— start of RECORDS FOR PROCESSING —
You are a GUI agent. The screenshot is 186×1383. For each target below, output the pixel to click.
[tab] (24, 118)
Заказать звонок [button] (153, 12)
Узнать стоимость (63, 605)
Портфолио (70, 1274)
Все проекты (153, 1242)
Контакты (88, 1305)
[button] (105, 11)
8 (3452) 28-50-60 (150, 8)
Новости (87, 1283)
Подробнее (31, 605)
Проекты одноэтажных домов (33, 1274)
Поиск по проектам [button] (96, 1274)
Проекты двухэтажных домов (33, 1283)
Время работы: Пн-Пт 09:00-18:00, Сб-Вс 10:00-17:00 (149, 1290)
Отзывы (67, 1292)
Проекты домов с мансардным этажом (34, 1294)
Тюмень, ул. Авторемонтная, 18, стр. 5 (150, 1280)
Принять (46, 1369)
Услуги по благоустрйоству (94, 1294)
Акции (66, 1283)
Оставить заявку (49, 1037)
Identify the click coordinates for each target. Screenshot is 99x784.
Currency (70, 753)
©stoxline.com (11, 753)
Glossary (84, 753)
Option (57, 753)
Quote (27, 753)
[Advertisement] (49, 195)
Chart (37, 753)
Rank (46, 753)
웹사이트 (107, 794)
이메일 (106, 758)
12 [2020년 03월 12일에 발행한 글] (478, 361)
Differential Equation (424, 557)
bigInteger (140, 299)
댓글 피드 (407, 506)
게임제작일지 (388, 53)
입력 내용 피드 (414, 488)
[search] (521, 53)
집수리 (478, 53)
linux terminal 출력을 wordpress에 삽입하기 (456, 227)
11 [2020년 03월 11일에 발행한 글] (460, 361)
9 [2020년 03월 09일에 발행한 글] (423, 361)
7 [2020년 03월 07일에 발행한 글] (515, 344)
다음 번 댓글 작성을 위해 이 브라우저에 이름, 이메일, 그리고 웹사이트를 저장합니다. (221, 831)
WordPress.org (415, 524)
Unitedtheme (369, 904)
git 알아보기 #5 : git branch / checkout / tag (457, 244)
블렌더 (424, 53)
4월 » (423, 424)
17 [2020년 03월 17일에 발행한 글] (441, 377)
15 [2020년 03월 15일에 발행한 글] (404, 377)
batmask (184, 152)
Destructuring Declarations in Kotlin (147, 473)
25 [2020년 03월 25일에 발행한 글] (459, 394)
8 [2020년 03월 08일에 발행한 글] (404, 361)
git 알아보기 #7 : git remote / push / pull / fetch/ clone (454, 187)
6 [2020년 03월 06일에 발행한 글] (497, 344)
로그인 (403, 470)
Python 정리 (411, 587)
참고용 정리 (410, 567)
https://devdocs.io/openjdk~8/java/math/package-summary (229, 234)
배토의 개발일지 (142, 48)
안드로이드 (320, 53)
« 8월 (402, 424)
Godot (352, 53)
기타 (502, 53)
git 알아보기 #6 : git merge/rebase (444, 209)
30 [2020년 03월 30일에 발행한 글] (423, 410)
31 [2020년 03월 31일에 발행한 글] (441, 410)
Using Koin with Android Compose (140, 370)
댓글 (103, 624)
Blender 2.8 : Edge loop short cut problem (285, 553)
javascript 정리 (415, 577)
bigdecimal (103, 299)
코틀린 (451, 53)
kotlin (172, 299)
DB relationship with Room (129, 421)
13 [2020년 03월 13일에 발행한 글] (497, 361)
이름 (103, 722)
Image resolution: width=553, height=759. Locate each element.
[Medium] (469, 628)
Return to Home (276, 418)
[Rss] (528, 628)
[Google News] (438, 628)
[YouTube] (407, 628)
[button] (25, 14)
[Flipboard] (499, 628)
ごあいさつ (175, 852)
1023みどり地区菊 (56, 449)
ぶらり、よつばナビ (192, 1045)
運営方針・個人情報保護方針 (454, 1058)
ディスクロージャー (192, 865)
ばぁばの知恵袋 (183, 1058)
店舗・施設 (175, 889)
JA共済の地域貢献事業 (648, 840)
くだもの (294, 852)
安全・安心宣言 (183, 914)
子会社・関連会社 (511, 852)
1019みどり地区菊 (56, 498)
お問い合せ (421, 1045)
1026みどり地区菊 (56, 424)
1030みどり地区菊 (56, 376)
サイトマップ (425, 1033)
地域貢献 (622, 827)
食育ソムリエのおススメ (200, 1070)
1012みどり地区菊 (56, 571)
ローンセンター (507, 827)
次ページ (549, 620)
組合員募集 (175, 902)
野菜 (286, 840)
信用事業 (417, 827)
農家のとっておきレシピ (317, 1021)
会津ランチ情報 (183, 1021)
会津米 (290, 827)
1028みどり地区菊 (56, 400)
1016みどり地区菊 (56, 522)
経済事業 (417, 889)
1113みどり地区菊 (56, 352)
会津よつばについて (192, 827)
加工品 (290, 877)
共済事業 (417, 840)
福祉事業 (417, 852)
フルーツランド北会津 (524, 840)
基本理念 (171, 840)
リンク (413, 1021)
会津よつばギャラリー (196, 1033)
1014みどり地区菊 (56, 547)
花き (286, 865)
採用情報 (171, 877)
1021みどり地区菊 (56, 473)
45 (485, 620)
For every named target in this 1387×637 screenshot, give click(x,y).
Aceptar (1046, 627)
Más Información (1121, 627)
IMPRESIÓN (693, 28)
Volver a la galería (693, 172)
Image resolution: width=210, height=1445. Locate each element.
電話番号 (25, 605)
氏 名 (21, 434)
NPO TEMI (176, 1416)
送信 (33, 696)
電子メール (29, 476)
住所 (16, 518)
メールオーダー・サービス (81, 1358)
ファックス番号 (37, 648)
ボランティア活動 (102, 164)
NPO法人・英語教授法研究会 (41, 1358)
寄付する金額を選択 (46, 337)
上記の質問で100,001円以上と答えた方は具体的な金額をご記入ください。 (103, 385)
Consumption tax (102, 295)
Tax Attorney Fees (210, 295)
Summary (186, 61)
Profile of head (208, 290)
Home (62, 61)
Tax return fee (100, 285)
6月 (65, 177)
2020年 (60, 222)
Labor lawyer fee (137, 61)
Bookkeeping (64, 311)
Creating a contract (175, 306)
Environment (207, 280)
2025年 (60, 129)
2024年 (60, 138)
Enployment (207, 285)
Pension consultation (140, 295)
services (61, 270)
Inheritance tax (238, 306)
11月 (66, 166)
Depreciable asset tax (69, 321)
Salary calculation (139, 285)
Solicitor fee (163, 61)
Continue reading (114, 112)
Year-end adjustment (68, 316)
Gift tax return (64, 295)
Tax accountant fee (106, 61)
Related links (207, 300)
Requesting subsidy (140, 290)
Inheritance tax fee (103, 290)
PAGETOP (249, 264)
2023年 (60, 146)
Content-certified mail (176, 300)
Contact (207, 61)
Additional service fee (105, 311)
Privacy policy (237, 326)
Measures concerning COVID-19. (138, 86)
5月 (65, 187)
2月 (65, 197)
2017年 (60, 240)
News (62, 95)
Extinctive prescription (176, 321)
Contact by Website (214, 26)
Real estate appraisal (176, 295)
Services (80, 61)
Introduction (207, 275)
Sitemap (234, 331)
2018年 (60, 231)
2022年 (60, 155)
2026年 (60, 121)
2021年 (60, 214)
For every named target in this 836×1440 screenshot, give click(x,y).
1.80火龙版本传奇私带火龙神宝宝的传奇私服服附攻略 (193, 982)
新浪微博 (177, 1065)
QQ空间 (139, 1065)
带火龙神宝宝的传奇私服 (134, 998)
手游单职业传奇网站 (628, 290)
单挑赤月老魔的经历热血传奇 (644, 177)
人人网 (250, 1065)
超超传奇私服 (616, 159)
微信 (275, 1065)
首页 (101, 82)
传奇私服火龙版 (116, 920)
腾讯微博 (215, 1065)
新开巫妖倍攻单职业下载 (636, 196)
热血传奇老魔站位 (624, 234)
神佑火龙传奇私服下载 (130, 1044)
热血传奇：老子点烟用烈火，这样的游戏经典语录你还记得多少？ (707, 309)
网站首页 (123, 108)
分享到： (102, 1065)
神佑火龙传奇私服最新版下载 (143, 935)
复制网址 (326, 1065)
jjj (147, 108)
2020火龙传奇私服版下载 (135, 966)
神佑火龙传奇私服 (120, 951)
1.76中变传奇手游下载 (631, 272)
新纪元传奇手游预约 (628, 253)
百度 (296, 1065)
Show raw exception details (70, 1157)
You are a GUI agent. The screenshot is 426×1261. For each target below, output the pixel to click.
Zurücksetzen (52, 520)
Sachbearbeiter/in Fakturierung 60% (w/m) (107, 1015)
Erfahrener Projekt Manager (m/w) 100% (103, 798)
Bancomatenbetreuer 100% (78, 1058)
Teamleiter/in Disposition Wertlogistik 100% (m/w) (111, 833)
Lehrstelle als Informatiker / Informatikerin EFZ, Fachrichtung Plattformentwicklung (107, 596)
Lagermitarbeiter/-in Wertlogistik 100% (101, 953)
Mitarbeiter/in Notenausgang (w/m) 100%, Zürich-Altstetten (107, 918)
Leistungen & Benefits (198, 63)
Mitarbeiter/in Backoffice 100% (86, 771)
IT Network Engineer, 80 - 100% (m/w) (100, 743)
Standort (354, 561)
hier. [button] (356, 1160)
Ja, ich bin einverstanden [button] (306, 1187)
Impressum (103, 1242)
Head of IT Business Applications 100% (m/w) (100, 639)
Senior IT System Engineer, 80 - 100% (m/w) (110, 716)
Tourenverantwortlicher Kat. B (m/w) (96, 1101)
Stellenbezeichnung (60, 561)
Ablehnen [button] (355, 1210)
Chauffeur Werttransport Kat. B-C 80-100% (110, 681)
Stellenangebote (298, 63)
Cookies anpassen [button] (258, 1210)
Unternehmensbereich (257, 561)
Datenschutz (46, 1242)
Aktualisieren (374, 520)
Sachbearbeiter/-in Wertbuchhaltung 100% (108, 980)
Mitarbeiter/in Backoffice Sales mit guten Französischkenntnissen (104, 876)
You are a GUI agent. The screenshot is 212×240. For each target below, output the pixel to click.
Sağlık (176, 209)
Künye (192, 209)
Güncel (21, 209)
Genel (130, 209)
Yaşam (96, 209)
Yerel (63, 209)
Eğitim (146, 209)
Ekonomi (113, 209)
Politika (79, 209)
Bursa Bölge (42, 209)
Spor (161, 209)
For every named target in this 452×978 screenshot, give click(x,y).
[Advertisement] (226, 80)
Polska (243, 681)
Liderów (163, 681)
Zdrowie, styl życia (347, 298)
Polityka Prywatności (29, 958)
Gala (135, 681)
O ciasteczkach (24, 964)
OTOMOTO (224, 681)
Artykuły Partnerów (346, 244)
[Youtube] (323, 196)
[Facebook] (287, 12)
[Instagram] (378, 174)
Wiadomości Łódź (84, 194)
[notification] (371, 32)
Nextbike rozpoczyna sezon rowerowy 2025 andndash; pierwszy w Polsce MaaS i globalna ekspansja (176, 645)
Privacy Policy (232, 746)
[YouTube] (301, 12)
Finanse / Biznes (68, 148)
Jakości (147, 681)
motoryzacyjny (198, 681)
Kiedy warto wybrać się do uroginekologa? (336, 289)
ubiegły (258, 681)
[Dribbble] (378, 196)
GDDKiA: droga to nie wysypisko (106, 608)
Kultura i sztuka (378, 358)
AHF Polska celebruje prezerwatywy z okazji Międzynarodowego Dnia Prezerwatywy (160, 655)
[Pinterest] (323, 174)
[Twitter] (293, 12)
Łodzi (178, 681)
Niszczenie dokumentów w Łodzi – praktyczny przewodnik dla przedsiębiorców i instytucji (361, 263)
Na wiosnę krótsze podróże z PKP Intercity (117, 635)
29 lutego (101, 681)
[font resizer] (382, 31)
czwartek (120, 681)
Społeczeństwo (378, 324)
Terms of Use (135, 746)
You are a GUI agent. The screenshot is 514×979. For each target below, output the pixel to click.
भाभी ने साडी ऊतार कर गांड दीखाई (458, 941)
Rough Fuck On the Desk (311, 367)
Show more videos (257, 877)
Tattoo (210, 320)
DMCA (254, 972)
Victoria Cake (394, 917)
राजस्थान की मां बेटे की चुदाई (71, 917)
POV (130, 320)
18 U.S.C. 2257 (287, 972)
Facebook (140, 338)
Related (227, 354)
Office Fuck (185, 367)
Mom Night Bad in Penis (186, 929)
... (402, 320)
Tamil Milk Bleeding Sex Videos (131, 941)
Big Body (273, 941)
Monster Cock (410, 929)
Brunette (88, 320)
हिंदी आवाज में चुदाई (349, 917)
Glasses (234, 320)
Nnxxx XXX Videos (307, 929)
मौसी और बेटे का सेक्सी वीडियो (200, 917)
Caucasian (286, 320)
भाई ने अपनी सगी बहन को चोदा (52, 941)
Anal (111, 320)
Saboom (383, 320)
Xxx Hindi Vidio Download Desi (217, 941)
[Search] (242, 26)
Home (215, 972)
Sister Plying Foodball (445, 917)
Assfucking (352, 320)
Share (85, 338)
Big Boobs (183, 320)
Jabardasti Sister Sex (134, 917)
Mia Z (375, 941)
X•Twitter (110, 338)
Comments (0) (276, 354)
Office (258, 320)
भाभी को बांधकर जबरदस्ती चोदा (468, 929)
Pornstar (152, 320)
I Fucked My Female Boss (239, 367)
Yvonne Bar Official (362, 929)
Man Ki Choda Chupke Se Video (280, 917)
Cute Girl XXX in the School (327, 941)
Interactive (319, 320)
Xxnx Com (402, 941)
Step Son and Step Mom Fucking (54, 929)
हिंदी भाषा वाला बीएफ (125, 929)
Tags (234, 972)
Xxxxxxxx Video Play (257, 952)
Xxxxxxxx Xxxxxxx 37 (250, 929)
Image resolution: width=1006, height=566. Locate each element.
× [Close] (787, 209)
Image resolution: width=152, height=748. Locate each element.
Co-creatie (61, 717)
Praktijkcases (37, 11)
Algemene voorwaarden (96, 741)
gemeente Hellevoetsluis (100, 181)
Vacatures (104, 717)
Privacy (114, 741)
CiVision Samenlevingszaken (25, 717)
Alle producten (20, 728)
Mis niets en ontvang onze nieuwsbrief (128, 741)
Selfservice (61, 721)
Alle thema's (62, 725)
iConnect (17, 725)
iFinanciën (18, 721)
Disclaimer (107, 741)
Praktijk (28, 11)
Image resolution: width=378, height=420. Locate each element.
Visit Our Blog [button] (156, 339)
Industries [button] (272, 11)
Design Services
— end of RECORDS FOR PROCESSING —
** INSTRUCTIONS TO FOLLOW **
Turn the lines that start with the one containing "2017年 (60, 240)" and end with the one containing "Senior IT System" into a numbered list, leaving out any blank lines.

** WRITTEN REPLY **
1. 2017年 (60, 240)
2. News (62, 95)
3. Extinctive prescription (176, 321)
4. Contact by Website (214, 26)
5. Real estate appraisal (176, 295)
6. Services (80, 61)
7. Introduction (207, 275)
8. Sitemap (234, 331)
9. 2018年 (60, 231)
10. 2022年 (60, 155)
11. 2026年 (60, 121)
12. 2021年 (60, 214)
13. For every named target in this 836×1440 screenshot, give click(x,y).
14. 1.80火龙版本传奇私带火龙神宝宝的传奇私服服附攻略 (193, 982)
15. 新浪微博 (177, 1065)
16. QQ空间 (139, 1065)
17. 带火龙神宝宝的传奇私服 (134, 998)
18. 手游单职业传奇网站 (628, 290)
19. 单挑赤月老魔的经历热血传奇 (644, 177)
20. 人人网 (250, 1065)
21. 超超传奇私服 (616, 159)
22. 微信 (275, 1065)
23. 首页 (101, 82)
24. 传奇私服火龙版 (116, 920)
25. 腾讯微博 (215, 1065)
26. 新开巫妖倍攻单职业下载 (636, 196)
27. 热血传奇老魔站位 (624, 234)
28. 神佑火龙传奇私服下载 (130, 1044)
29. 热血传奇：老子点烟用烈火，这样的游戏经典语录你还记得多少？ (707, 309)
30. 网站首页 (123, 108)
31. 分享到： (102, 1065)
32. 神佑火龙传奇私服最新版下载 (143, 935)
33. 复制网址 (326, 1065)
34. jjj (147, 108)
35. 2020火龙传奇私服版下载 (135, 966)
36. 神佑火龙传奇私服 (120, 951)
37. 1.76中变传奇手游下载 (631, 272)
38. 新纪元传奇手游预约 (628, 253)
39. 百度 (296, 1065)
40. Show raw exception details (70, 1157)
41. You are a GUI agent. The screenshot is 426×1261. For each target below, output the pixel to click.
42. Zurücksetzen (52, 520)
43. Sachbearbeiter/in Fakturierung 60% (w/m) (107, 1015)
44. Erfahrener Projekt Manager (m/w) 100% (103, 798)
45. Bancomatenbetreuer 100% (78, 1058)
46. Teamleiter/in Disposition Wertlogistik 100% (m/w) (111, 833)
47. Lehrstelle als Informatiker / Informatikerin EFZ, Fachrichtung Plattformentwicklung (107, 596)
48. Lagermitarbeiter/-in Wertlogistik 100% (101, 953)
49. Mitarbeiter/in Notenausgang (w/m) 100%, Zürich-Altstetten (107, 918)
50. Leistungen & Benefits (198, 63)
51. Mitarbeiter/in Backoffice 100% (86, 771)
52. IT Network Engineer, 80 - 100% (m/w) (100, 743)
53. Standort (354, 561)
54. hier. [button] (356, 1160)
55. Ja, ich bin einverstanden [button] (306, 1187)
56. Impressum (103, 1242)
57. Head of IT Business Applications 100% (m/w) (100, 639)
58. Senior IT System Engineer, 80 - 100% (m/w) (110, 716)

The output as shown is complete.